Piscatorial Quagswagging

...the diary of a specialist angler in around the Warwickshire Avon and its tributaries.

Tuesday, 19 November 2024

Warwickshire Stour - Fish Spuff and Fistuliforms

Well a dedicated set of fishing reading glasses is a must these days for me because after ruining another set because of getting covered in fish spuff, luncheon meat grease, fish scales, halibut oils and God know what else that just won't budge no matter what I try to clean them, that cannot happen again. 

So I've a work pair and a fishing pair now (and lots of cheapo spares) and that will have to suffice, and ok the fishing pair is still like looking out of the bottom of milk bottles but at least I'm not too worried about that now. Luckily I can claim through work as another pair would have to come out of my coffers and decent glasses are not cheap are they. 

Well what a glorious Sunday morning it was down at the Warwickshire Stour. I had planned to go to the river Alne which is 5 minutes away but a quick look at the back of the club card there was actually a match on, so that put a kibosh to that, the Stour it was then, but then I do love this diminutive waterway. 

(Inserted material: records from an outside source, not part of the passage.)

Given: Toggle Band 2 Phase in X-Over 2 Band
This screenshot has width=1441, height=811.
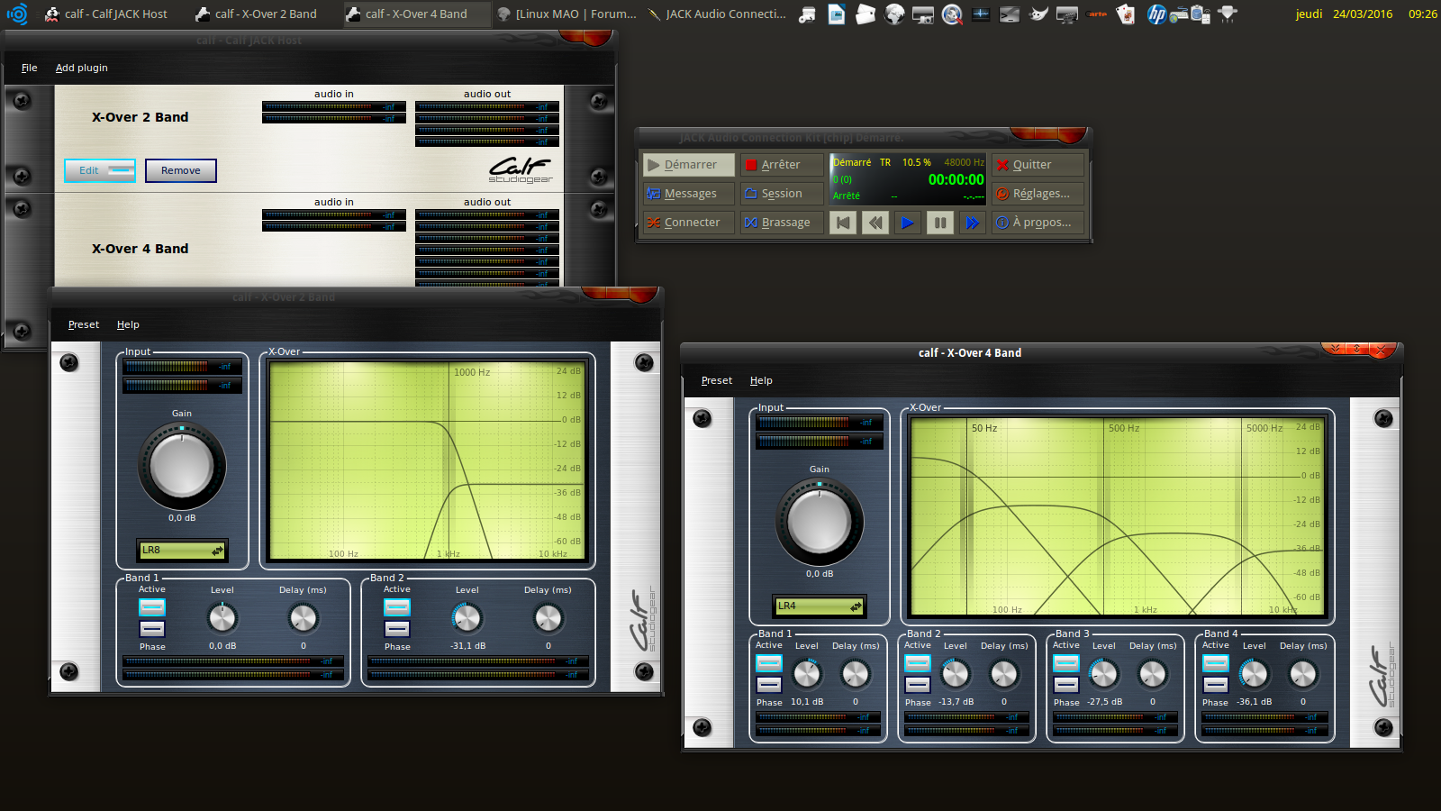Looking at the screenshot, I should 397,629.
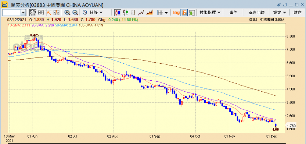Switch to OHLC bar chart type
Screen dimensions: 306x144
pyautogui.click(x=125, y=13)
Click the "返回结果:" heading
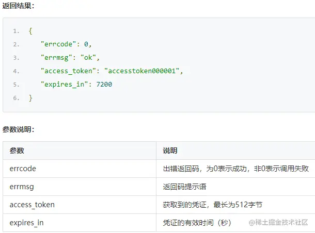 pos(19,6)
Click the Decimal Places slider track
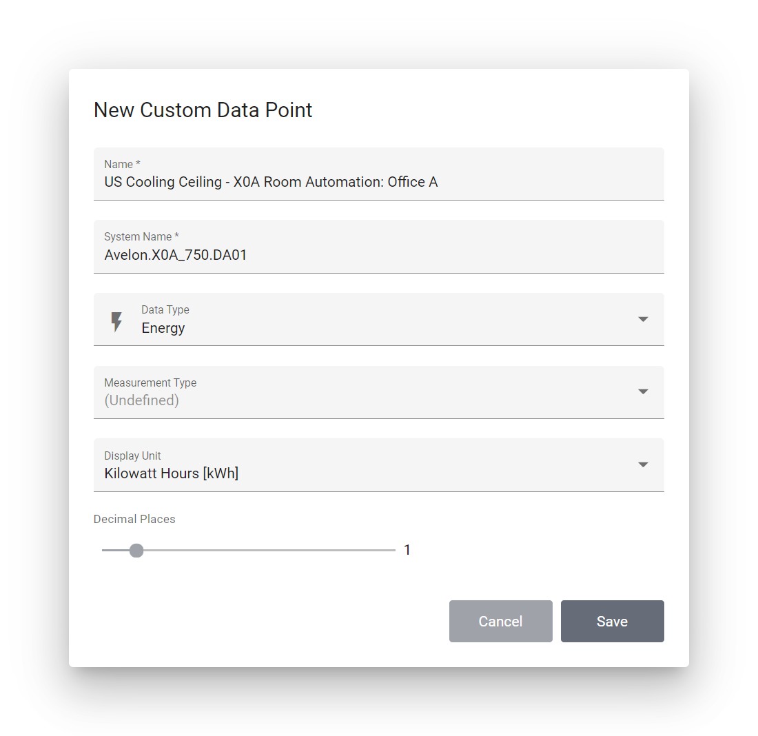This screenshot has width=758, height=736. click(x=249, y=551)
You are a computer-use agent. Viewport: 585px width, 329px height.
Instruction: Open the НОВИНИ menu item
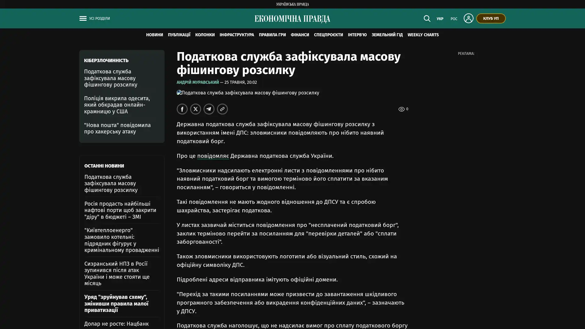tap(154, 35)
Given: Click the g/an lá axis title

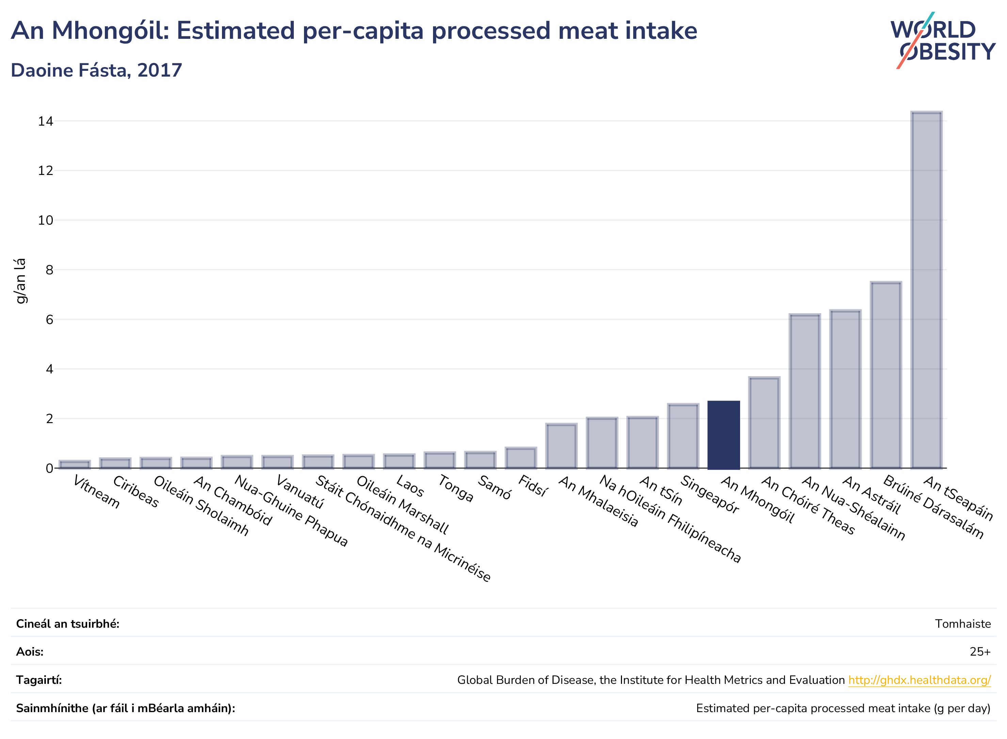Looking at the screenshot, I should click(x=20, y=281).
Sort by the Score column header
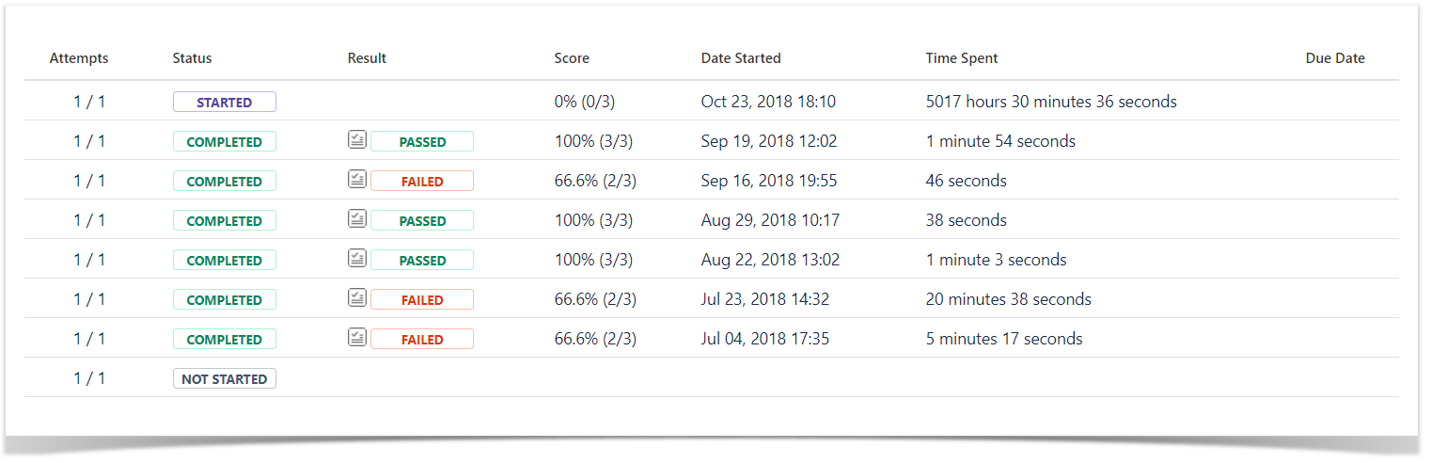The width and height of the screenshot is (1431, 463). [x=572, y=58]
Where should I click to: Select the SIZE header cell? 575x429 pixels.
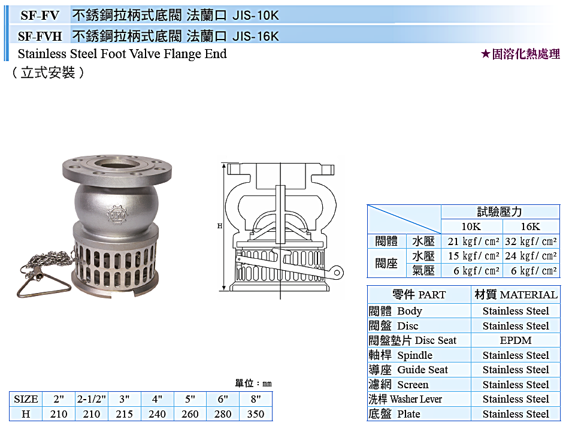click(26, 399)
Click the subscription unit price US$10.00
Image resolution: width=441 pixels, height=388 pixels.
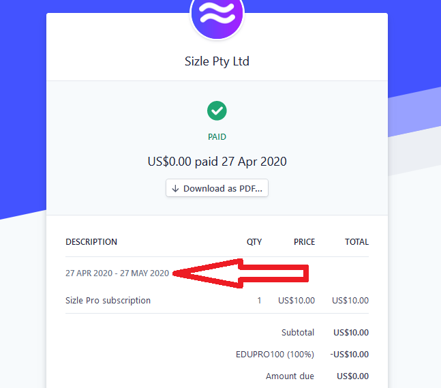coord(296,301)
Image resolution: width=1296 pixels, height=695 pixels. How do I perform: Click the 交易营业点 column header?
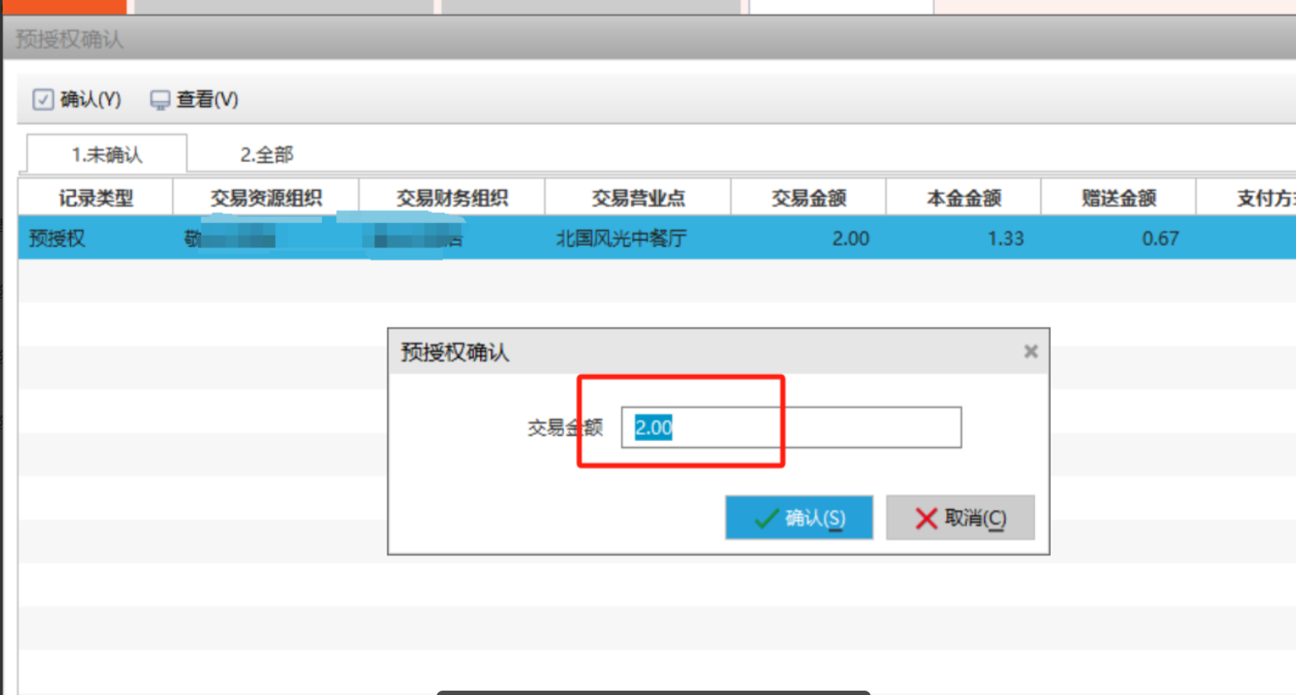click(x=638, y=198)
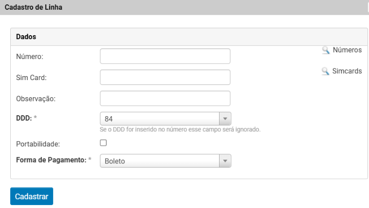Click the magnifier icon beside Simcards

pyautogui.click(x=326, y=71)
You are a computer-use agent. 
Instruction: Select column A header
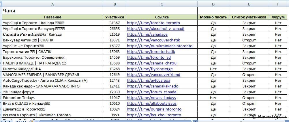(x=52, y=4)
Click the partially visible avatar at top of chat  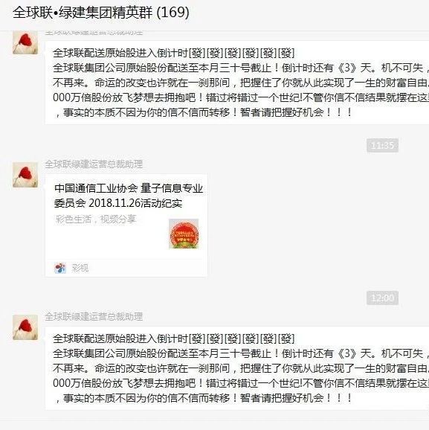coord(25,42)
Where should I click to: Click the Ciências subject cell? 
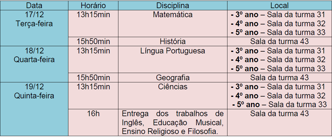pyautogui.click(x=173, y=96)
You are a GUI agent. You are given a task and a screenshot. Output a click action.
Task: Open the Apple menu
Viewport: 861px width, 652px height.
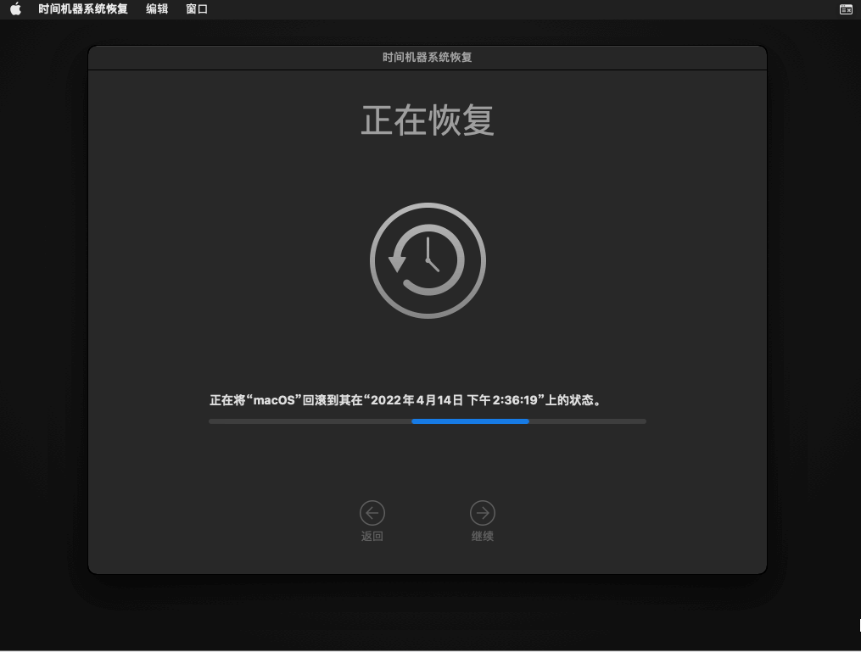(15, 9)
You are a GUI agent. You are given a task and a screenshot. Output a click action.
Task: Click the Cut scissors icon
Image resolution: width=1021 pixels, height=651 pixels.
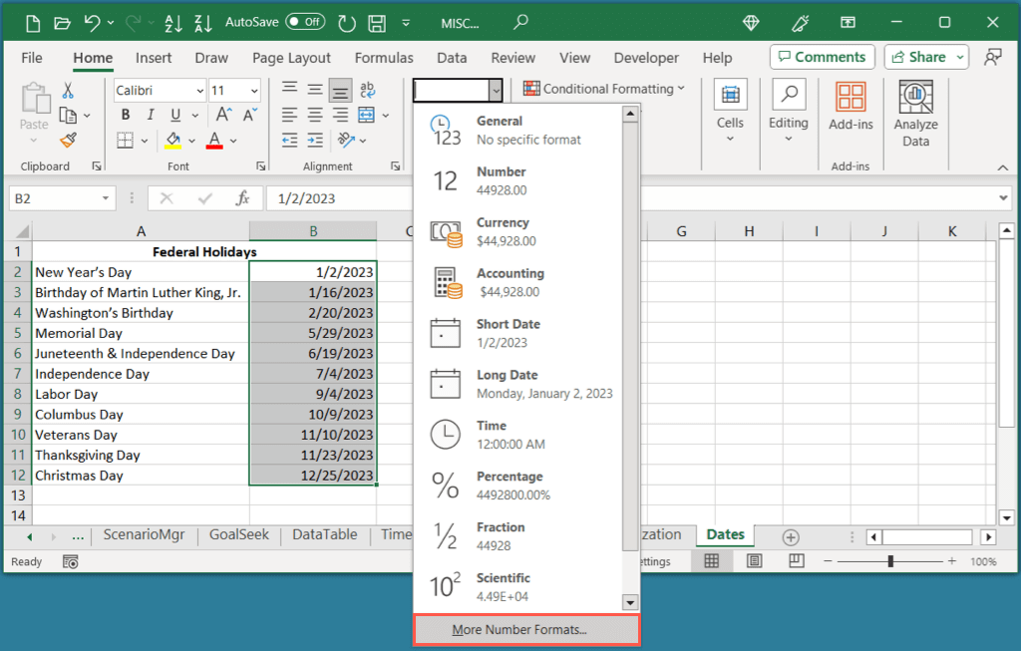click(68, 91)
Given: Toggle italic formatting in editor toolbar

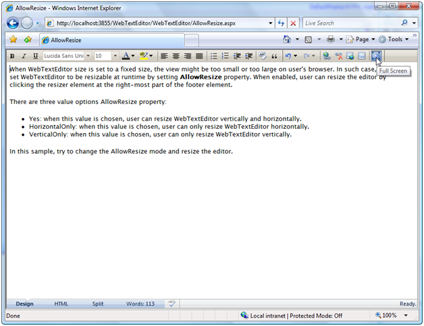Looking at the screenshot, I should (x=24, y=56).
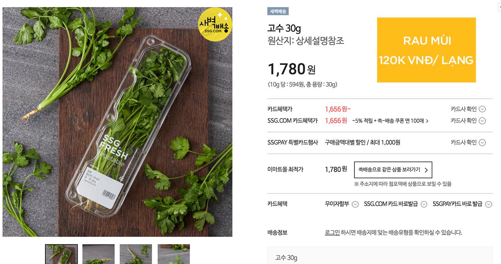Click the 로그인 link
Viewport: 501px width, 264px height.
[x=332, y=233]
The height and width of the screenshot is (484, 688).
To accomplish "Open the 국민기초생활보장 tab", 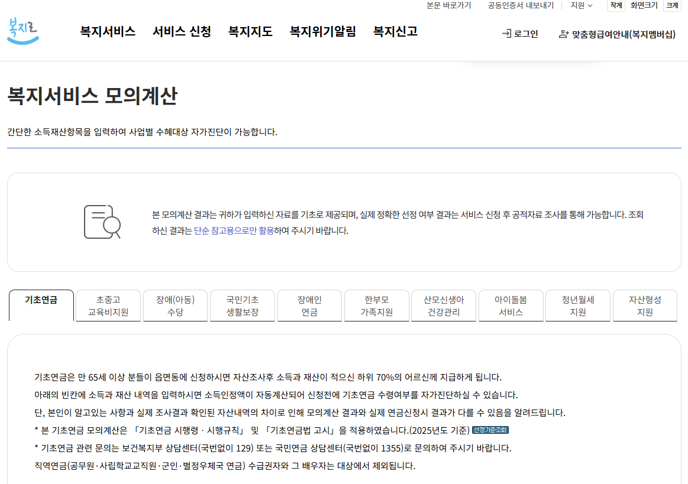I will pos(242,305).

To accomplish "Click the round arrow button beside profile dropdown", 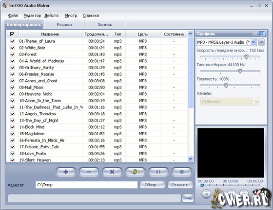I will pos(261,42).
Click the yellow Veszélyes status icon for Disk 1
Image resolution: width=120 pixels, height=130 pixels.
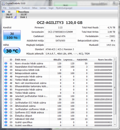coord(18,12)
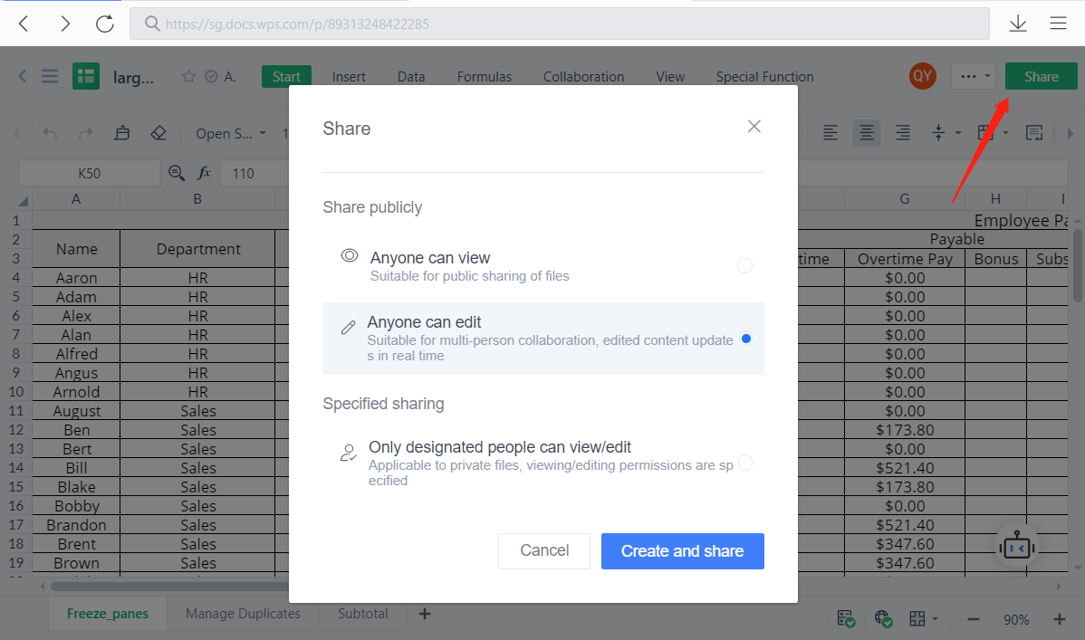Image resolution: width=1085 pixels, height=640 pixels.
Task: Select the Anyone can view radio button
Action: (744, 265)
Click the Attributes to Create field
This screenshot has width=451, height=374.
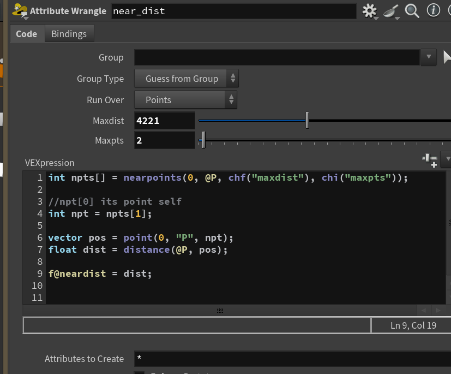click(292, 359)
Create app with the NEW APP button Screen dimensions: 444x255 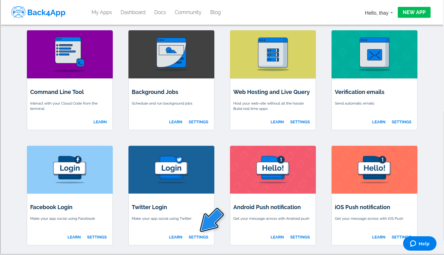click(414, 12)
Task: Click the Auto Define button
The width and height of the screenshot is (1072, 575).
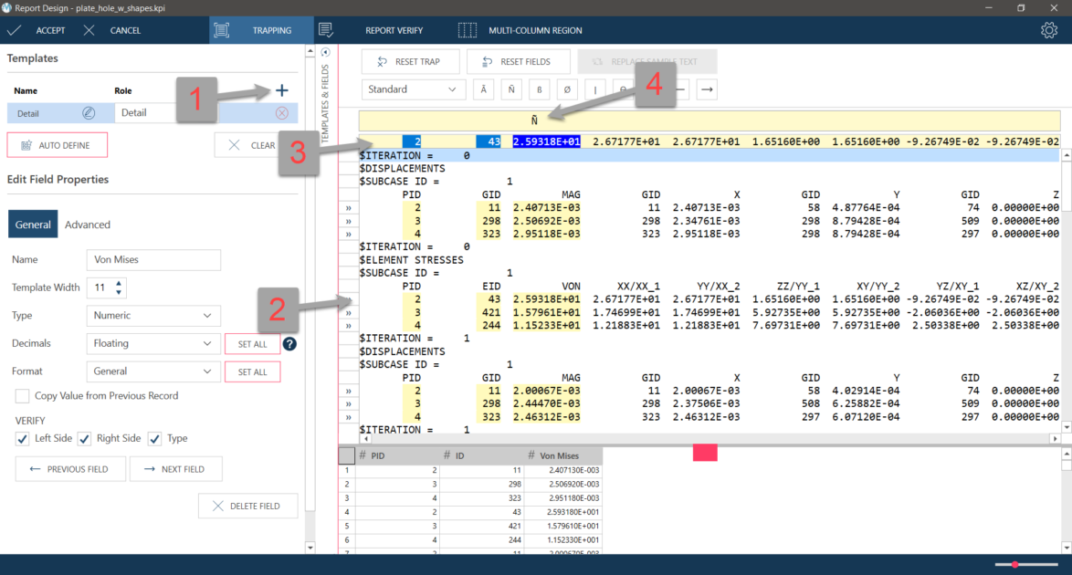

Anyway the Stour which is a tributary of the Warwickshire Avon is home to my river roach PB of 1lb and 9 ounces and there are certainly bigger fish to be caught I know that for certain. Chub well I've had 4lbers and that's not bad for a river that winds itself through farmland in the main. 




The conditions let's be honest were not exactly ideal !! clear blue skies in the main and the Stour which usually carries some colour was as clear as I've seen it. It was also very low indeed which meant some tricky landing of the fish from the elevated banks. You often have to make your own swim too, so it's not easy fishing really.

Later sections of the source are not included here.